What you are asked to do: Quote the lines of the records below word for word, leaving out the pictures.

- - -

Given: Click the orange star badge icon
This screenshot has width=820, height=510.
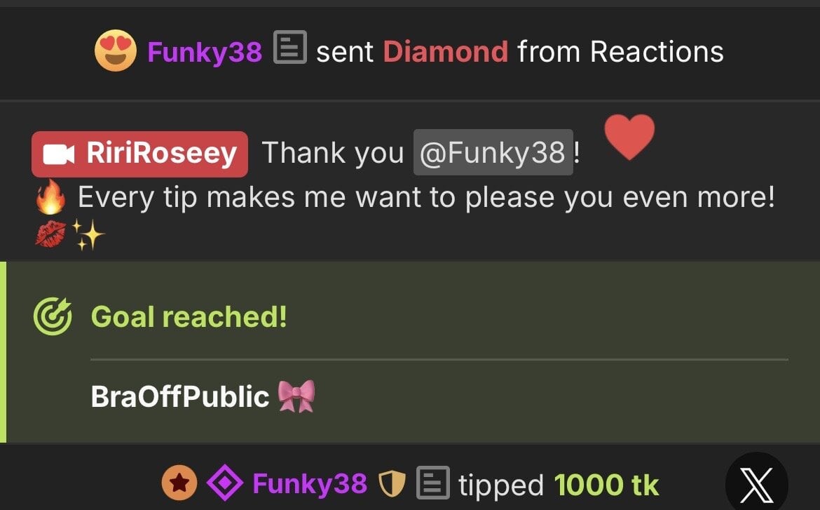Looking at the screenshot, I should point(179,483).
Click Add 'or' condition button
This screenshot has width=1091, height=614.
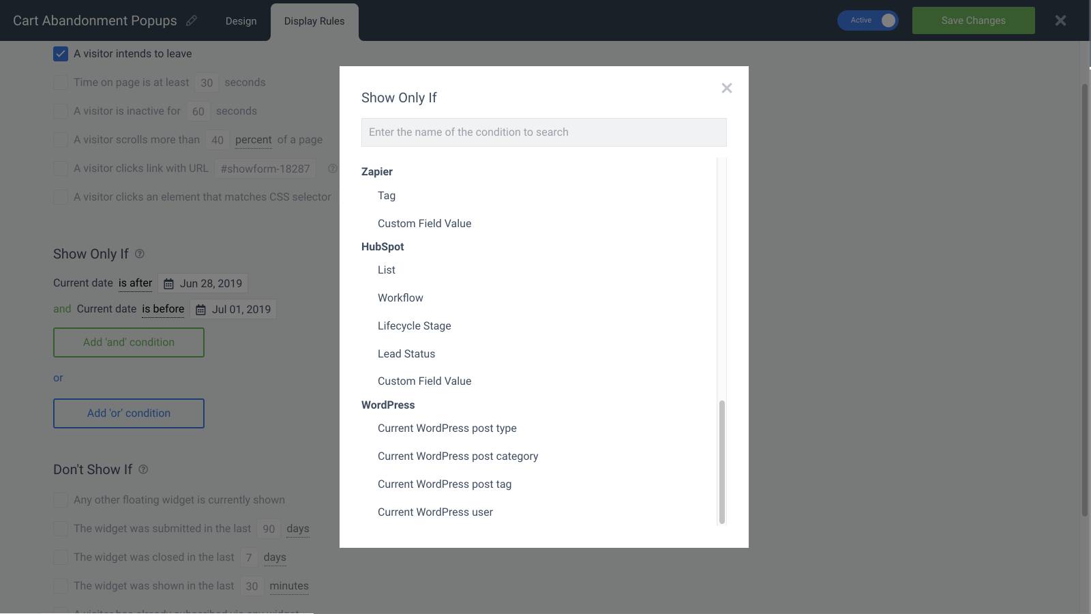(x=129, y=413)
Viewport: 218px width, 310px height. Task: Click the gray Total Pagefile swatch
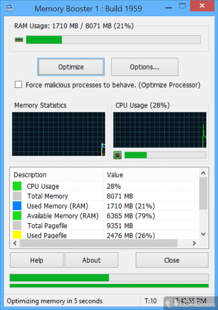click(x=17, y=226)
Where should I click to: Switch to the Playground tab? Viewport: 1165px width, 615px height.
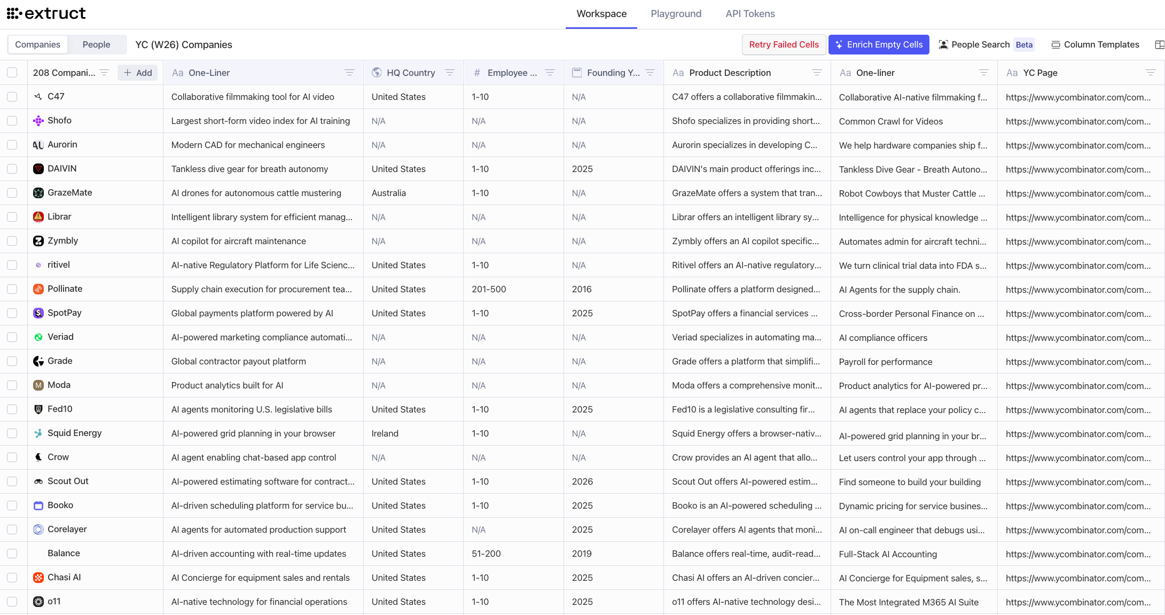[676, 13]
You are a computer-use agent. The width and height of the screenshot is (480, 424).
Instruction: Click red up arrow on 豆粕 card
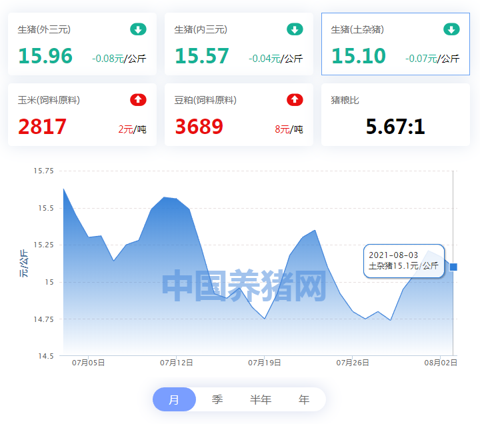click(295, 100)
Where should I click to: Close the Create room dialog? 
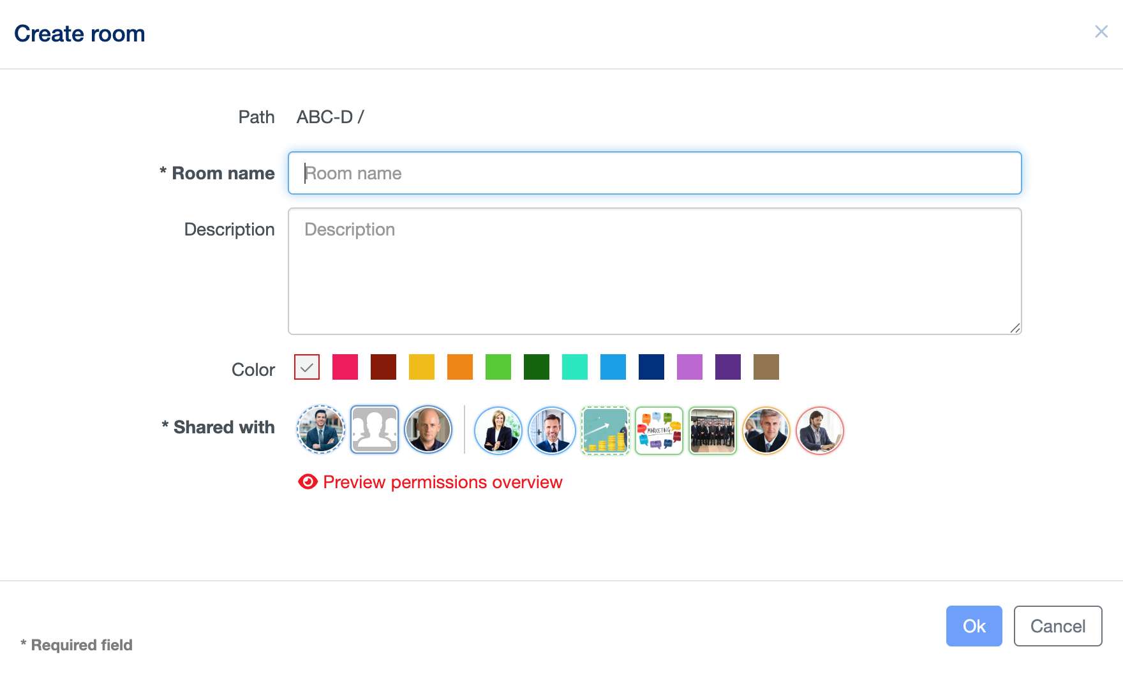[x=1101, y=31]
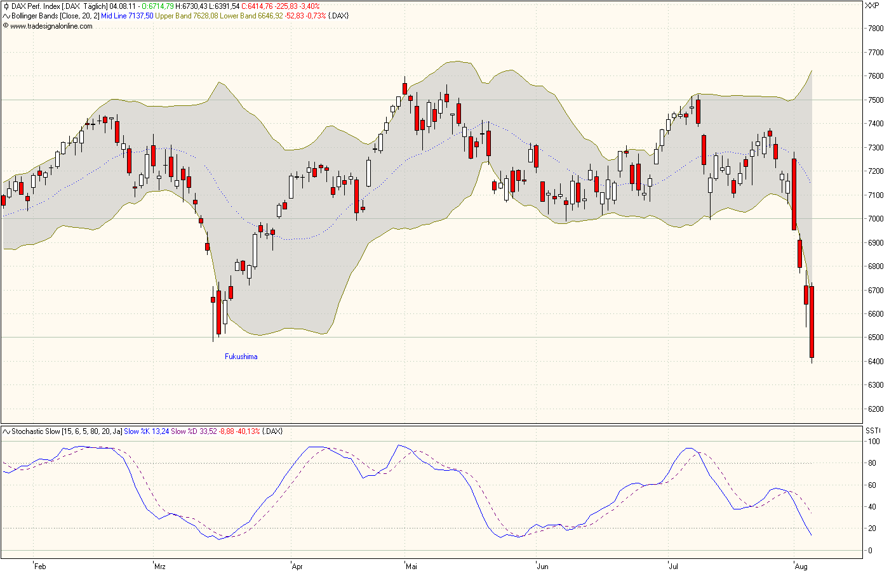Select the Aug label on the time axis

tap(802, 565)
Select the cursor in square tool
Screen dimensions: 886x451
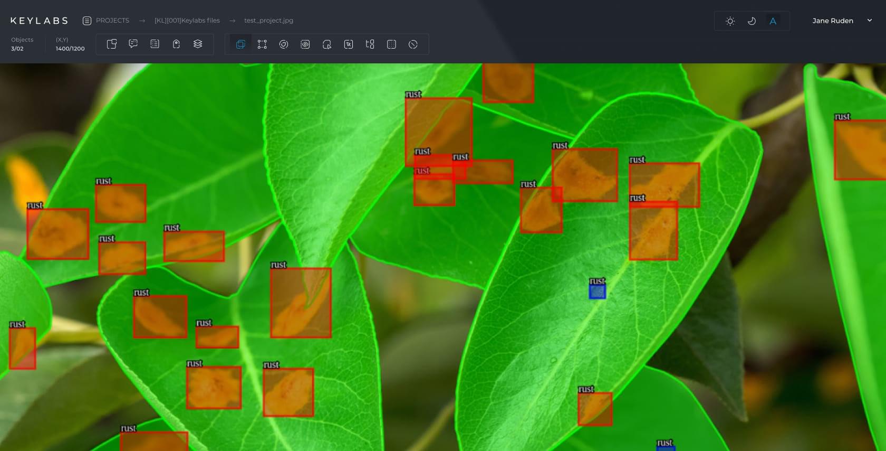(348, 44)
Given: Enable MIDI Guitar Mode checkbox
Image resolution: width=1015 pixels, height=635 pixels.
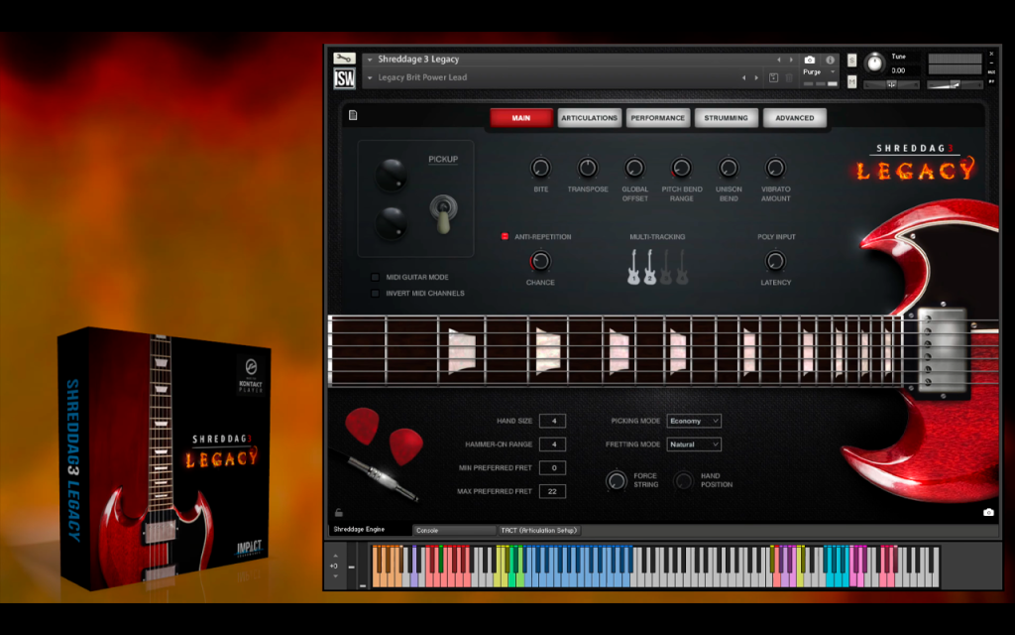Looking at the screenshot, I should (x=375, y=278).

- - -

Solution to the problem:
Given: Click the orange star badge icon
This screenshot has width=820, height=510.
Looking at the screenshot, I should point(179,483).
Click Add 'or' condition button
This screenshot has width=1091, height=614.
(x=129, y=413)
Viewport: 218px width, 310px height. Task: Click the gray Total Pagefile swatch
click(x=17, y=226)
Where should I click to: Switch to the Playground tab? Viewport: 1165px width, 615px height.
[676, 13]
You are a computer-use agent. The width and height of the screenshot is (480, 424).
Instruction: Click red up arrow on 豆粕 card
click(295, 100)
Where should I click to: Close the Create room dialog? 
[x=1101, y=31]
Select the Aug label on the time axis

tap(802, 565)
Select the cursor in square tool
Screen dimensions: 886x451
(348, 44)
Given: Enable MIDI Guitar Mode checkbox
Image resolution: width=1015 pixels, height=635 pixels.
Looking at the screenshot, I should (x=375, y=278).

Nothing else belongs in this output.